Debajo de la sombra de la tinta del nuevo académico Esteban de las Heras, a quien Dios dé larga vida para disfrute de quienes le queremos y de las Buenas Letras, hoy quiero recordar a José Emilio Pacheco, que se nos ha ido esta semana que acaba para convertirse en «Prosa de la calavera»: «Cuando tú y todos los nacidos en el hueco del tiempo que te fue dado en préstamo acaben de representar su papel en este drama, esta farsa, esta trágica y bufa comedia, yo permaneceré por largos años: descarnada, desencarnada».
Me viene a la memoria el susto que nos dio coincidiendo con su viaje a Granada para recoger el premio internacional de poesía «Ciudad de Granada. Federico García Lorca», con el que fue distinguido hace unos años .
José Emilio Pacheco llegó al aeropuerto de Granada bastante complicado de salud, hasta el punto de que Juan García Montero, el edil de Cultura que había acudido a recibirle, ordenó su urgente traslado, en ambulancia, al hospital de Traumatología, donde fue asistido con celeridad y acierto por varios facultativos. Durante el traslado, me contó García Montero que José Emilio le cogió la mano y le dijo: «Juan, perdóname, pero me estoy muriendo». «Pero mientras la carne me disfraza y las células interiores me electrifican soy (al menos para ti: cada una o cada uno) el ombligo del mundo, el centro del universo». Por fortuna se trató de una reacción alérgica alimentaria, de la que se repuso en veinticuatro horas.

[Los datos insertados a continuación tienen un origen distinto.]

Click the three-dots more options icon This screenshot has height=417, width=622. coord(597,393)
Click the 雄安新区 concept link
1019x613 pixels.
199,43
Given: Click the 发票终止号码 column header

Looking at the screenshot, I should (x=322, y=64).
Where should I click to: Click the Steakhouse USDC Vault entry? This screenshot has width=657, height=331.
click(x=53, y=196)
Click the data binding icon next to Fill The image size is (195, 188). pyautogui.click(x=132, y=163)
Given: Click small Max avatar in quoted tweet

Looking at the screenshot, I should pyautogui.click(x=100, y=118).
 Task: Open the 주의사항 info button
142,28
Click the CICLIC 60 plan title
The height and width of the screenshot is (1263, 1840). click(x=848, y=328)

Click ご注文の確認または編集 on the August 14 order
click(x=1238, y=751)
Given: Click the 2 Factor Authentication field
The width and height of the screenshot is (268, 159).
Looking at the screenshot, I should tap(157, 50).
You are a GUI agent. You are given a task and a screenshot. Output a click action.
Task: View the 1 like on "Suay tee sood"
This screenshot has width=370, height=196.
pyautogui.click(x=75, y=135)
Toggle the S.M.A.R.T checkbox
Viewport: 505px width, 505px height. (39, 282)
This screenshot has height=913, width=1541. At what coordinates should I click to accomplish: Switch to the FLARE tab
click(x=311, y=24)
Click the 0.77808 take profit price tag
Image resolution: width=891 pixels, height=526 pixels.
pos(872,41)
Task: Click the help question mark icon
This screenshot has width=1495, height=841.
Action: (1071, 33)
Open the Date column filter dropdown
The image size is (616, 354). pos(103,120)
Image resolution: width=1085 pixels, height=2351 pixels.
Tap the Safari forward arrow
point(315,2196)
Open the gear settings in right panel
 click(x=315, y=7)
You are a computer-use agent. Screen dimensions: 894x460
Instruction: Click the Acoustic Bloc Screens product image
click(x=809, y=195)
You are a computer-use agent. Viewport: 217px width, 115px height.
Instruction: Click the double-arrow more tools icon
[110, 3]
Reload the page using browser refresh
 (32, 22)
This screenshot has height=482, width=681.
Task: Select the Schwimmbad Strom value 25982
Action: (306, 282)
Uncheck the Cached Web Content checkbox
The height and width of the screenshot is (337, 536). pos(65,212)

García Montero y yo lo visitamos en la UCI y respiramos hondo cuando el poeta empezó a contar historias y alguna que otra ocurrencia para disipar males mayores. En efecto, el diagnóstico, según los médicos, no dejaba dudas y tranquilizó, tanto al paciente como a nosotros, alarmados, seriamente, ante la posibilidad de que se tratase de algún proceso más complejo y delicado teniendo en cuenta que el acto de entrega del galardón literario se iba a celebrar 48 horas más tarde, como así sucedió para bien de todos.
El también premio Cervantes, (2010) -que lo recogió en Alcalá de Henares «parodiando» a su paisano, Cantinflas, por falta de tirantes- recibió en Granada, cinco años antes, la estatuilla de luna lorquiana, obra de Miguel Moreno, en el Auditorio Manuel de Falla, donde, dentro de unos días, los Príncipes de España volverán a presidir el acto de entrega del más importante premio internacional de poesía en habla hispana, aunque no se diga con la frecuencia y el énfasis que acredita el galardón. Pacheco pasó unos días agradables en la ciudad con dos obsesiones. Un abrigo que le había regalado su mujer y que pensó que lo había perdido, aunque luego se confirmó que vino de México sin él, y una dichosa y moderna ducha del hotel que no sabía cómo hacer funcionar y que le obligó a ducharse de rodillas, hasta que le explicaron el funcionamiento del artefacto.
Por lo demás, José Ángel, buena cuchara, degustó gran parte de nuestra gastronomía, aunque repitió con las habas y el jamón.
Pacheco era un gran hombre y un extraordinario poeta del mundo, aunque en su tierra no fuera profeta, cuestión por lo común frecuente, que hoy he querido recordar con su «Prosa de la calavera», que perdurará en los siglos, mientras su cuerpo reina ahora en el pudridero.